Nationally, Nevada topped the list, with one in every 54 households receiving foreclosure filing, followed by California at one in 78 households, and Arizona at one in 95.
"Utah had previously avoided some of the spikes in foreclosure activity that we were seeing in other areas," said Daren Blomquist, RealtyTrac marketing and communications manager. "This quarter was the quarter where Utah and the Salt Lake City are really did see a good-sized jump in foreclosure activity."
Blomquist said the Salt Lake City metro area saw a 69 percent increase in foreclosures in the first quarter of this year, compared with the same period last year, and a nearly 23 percent increase since the fourth quarter of last year. Salt Lake ranked 58th among the top 100 U.S. metro foreclosure markets at a rate of one in every 255 households receiving a foreclosure filing.
Realty Trac publishes a national database of foreclosure and bank-owned properties from approximately 2,500 counties across the nation.

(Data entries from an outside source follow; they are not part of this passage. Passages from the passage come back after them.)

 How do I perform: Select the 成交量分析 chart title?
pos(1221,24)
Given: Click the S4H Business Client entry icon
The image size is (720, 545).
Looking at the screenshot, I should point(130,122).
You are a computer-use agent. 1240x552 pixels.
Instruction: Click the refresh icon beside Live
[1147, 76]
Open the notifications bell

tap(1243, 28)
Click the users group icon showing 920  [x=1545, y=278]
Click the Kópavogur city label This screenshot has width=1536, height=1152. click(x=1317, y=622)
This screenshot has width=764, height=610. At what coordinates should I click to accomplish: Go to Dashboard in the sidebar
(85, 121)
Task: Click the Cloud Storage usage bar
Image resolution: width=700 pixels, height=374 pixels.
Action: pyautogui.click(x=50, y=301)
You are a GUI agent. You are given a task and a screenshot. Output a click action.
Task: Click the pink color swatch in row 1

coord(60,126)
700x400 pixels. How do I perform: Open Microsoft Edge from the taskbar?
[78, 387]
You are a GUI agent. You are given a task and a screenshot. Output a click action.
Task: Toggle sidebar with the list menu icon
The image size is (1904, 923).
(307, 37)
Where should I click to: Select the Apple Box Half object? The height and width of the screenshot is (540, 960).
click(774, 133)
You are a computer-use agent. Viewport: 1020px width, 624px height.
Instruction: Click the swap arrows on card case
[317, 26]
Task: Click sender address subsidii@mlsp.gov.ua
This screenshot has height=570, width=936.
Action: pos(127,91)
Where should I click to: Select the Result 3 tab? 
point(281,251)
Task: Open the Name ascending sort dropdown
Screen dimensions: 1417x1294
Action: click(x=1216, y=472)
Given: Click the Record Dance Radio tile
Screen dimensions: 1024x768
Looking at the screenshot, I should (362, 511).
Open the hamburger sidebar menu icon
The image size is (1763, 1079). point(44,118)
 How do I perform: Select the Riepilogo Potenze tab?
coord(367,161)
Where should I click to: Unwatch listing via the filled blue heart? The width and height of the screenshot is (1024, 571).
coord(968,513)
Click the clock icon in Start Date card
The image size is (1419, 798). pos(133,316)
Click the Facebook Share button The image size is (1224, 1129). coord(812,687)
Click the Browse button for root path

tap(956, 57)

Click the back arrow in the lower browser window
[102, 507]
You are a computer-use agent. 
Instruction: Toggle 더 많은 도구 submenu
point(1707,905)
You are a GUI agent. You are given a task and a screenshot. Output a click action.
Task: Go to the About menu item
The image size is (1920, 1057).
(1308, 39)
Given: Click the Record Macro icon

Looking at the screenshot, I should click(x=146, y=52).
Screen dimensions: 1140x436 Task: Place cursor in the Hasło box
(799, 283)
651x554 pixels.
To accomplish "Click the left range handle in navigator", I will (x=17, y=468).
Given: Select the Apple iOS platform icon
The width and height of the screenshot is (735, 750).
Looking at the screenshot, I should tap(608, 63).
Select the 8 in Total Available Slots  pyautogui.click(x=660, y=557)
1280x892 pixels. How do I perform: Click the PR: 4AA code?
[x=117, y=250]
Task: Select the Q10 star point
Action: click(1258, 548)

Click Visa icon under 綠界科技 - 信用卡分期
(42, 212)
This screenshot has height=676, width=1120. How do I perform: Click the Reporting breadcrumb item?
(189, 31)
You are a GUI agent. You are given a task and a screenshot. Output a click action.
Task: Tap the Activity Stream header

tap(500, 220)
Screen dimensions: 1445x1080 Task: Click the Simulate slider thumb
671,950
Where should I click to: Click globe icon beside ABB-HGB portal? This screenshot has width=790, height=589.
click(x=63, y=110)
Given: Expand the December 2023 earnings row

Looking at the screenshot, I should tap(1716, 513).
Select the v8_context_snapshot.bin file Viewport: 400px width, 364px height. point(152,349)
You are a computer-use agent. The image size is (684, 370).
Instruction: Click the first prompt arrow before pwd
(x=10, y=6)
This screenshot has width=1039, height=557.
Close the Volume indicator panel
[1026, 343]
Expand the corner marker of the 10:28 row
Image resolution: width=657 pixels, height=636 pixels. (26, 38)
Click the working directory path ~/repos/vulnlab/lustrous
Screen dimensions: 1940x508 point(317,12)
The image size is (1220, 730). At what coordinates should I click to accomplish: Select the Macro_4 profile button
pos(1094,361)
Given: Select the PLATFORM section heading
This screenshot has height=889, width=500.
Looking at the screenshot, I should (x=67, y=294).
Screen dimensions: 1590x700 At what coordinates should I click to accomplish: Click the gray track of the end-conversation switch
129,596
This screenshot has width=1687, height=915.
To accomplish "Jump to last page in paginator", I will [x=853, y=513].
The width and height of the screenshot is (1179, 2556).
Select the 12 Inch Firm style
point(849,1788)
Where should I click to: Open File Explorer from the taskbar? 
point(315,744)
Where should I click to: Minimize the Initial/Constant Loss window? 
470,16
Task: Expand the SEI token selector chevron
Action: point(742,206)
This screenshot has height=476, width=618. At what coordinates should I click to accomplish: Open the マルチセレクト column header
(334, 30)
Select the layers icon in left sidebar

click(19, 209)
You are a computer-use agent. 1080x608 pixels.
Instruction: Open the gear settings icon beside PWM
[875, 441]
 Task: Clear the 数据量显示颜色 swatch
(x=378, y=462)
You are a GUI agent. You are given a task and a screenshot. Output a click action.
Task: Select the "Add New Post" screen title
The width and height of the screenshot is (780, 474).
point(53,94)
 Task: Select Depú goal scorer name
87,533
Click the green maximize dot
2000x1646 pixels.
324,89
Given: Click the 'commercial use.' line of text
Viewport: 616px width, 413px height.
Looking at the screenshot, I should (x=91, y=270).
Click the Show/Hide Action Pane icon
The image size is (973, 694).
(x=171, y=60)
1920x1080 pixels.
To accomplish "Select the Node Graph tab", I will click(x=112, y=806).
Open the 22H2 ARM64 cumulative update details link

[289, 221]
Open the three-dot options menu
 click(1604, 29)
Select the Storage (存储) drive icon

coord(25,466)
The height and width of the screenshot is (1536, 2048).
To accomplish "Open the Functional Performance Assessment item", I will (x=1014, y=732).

Metro areas in California and Florida metro areas accounted for 13 of the top 20 metro foreclosure rates, with the California cities of Stockton and Riverside-San Bernardino taking the first and second spots, according to the report.
One in every 30 Stockton households received a foreclosure filing during the quarter, followed by Riverside-San Bernardino, with and one in every 38 households. Las Vegas was third at one in 44 households; Bakersfield, Calif. was fourth at one in 51; and Sacramento ranked fifth, at one in 55 households.
As many families struggle to pay their mortgages, a report released Monday by Hope Now, a Bush administration-organized effort to help at-risk borrowers, showed that nearly 503,000 borrowers received some form of mortgage-loan assistance during the first quarter of 2008, although most of the help was temporary. Members of Hope Now include Bank of America Corp., Citigroup Inc., Washington Mutual Inc. and Wells Fargo and Co.
Another likely residual effect of the housing crunch is an increase in the percentage of vacant homes for sale in the United States, which set a new record high in the first quarter of this year, the government said Monday.
A Census Bureau report showed that 2.9 percent of U.S. homes, excluding rental properties, were vacant and up for sale, compared with 2.8 percent in the fourth quarter of 2007. It was the highest quarterly number in records going back to 1956.
Vacancy rates in the West had the biggest rise, increasing to 7 percent in the January-March period, compared with 6.5 percent in the fourth quarter of last year.
Nationally, the vacancy rate, including new and existing homes, has been rising steadily since mid-2005. The report did not break down vacancy rates by state or city.